Most of the observed cognitive adverse events are not trivial (see Table 1 of the ESM). For instance, aphasia, amnesia, and memory impairment can have a devastating impact on a person’s professional and social life. If not recognized as DICI, they may be misinterpreted as symptoms of an underlying disease and the patient may be given a new diagnosis as well as, presumably, additional drug treatment [20, 36].

Decades ago, it was found that DICI is the cause of 10% of dementia cases [1, 2]. In the absence of more recent epidemiological data, the current prevalence of drug-induced dementia and other forms of DICI is unknown. Cognitive impairment and dementia can have enormous consequences for those who are affected, and for their families. In addition, they strain public health systems and, through sick leave or early retirement, deprive enterprises and national economies of individuals with professional knowledge and experience [37, 38]. Regulatory agencies should demand active cognitive monitoring in all clinical drug trials. We recommend that each cognitive domain be assessed. Ideally, the tests should be selected by an experienced neuropsychologist according to the type of the expected possible cognitive effects. This should be mandatory for drugs known to, intended to, or suspected to affect the CNS, and desirable for all other drugs.
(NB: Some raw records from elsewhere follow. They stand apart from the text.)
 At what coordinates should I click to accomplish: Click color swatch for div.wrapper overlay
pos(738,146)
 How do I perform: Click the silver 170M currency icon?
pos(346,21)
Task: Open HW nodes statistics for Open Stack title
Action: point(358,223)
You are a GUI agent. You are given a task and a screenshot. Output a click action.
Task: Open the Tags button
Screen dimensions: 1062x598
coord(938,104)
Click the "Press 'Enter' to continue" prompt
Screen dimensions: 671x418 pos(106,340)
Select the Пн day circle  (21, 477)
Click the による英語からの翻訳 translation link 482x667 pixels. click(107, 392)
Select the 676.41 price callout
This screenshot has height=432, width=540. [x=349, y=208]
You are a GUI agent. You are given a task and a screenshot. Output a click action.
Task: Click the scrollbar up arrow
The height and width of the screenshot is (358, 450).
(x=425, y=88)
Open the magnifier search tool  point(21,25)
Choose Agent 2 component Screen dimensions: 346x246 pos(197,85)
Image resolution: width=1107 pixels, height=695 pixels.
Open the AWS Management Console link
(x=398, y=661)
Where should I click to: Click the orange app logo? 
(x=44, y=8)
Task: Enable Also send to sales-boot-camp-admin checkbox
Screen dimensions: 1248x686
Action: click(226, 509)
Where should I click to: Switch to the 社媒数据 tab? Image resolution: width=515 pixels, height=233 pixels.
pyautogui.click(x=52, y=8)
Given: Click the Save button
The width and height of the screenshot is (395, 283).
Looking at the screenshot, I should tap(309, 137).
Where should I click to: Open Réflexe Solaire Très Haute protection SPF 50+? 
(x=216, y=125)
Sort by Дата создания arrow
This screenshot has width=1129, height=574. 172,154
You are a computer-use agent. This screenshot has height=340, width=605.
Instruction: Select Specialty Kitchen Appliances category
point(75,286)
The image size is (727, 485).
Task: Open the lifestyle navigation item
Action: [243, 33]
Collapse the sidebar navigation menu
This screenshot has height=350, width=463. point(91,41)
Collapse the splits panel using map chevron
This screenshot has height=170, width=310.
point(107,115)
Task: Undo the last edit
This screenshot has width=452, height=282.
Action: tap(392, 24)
The minimum should be a cognitive screening tool of the more domain-specific type, selected according to the study population, disease, and drug studied, such as EpiTrack®, the Rowland Universal Dementia Assessment Scale, or the Mini-Cog®.

5 Conclusions

Almost all trials reviewed in this study actively assessed physical drug safety including electrocardiogram and laboratory values. By contrast, cognitive drug safety is largely ignored. This applies even to trials assessing new drugs and trials assessing drugs targeting the CNS. Only 6.5% of the trials reviewed in this study actively assessed cognitive safety. Most of them used screening tools or questionnaires. In an era of increasing prevalence of dementia and a growing number of reports on suspected DICI, these are deplorable findings. Cardiac safety in most clinical trials is assessed with an electrocardiogram and not a with a questionnaire. Likewise, cognitive safety should be assessed with appropriate neuropsychological instruments. There is an urgent need for drug manufacturers, regulatory authorities, and the medical profession to address the cognitive safety of drugs.